Baltimore City Paper
November 2004 . Ned Oldham


"Nearly every piece in the opening show at Current, the choice new downtown gallery, holds its weight in a well-installed and inviting exhibit. Tall street-front windows and high ceilings give the space big-city curb appeal, and the collective of 15 artists who made a successful pitch to the Downtown Partnership for a six-month—and ultimately, one hopes, longer—stint in the city-owned location seem, for the most part, to have a strong sense of how best to exploit the space."

Dominating a rear side wall, Zachary Thornton’s life-sized oil-on-canvas portrait, “Rosie and Claire,” recalls the portraits of John Singer Sargent (and likewise, the American living-room version of family portraits in oil) in its composition, and Francisco Goya in its unflattering realism.

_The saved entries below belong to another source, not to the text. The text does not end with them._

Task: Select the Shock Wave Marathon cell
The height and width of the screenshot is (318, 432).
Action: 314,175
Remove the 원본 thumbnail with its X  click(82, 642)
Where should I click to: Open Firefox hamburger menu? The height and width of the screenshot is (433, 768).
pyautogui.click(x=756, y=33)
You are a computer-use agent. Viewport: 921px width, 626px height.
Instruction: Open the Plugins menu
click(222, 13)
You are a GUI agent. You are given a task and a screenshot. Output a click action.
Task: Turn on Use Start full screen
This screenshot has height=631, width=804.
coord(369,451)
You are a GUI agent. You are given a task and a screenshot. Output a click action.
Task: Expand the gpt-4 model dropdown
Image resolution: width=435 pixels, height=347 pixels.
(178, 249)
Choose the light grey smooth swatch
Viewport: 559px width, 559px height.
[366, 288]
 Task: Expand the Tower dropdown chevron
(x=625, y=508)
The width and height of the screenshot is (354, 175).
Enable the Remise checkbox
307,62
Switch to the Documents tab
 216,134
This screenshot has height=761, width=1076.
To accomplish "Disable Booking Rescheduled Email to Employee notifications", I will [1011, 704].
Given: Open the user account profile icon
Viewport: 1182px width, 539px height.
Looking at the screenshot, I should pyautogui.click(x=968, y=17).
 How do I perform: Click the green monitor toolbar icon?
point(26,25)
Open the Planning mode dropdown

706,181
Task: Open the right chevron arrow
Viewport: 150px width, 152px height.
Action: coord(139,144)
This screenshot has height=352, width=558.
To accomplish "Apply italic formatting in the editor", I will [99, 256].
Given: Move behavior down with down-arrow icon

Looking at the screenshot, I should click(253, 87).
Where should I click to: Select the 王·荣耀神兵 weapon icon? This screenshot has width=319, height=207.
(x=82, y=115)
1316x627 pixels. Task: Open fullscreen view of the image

In conveying a sense of unqualified humanity, “Rosie and Claire” succeeds.



Baltimore City Paper
January 2003 . Gadi Dechter


"Zachary Thornton's smaller studies of suburban subjects--simple houses, trees, parks--are lovingly detailed studies of the poignant geometry of a sagging roof or the shimmering cloud of color crowning an autumn tree. Even more affecting are the two larger portraits that accompany the landscapes. In his "self portrait", Thornton, a recent Maryland Institute College of Art graduate and high school art teacher, demonstrates a real sensitivity for self-portraiture, beautifully capturing the fragility of the human subject caught between the pose of examiner and examined."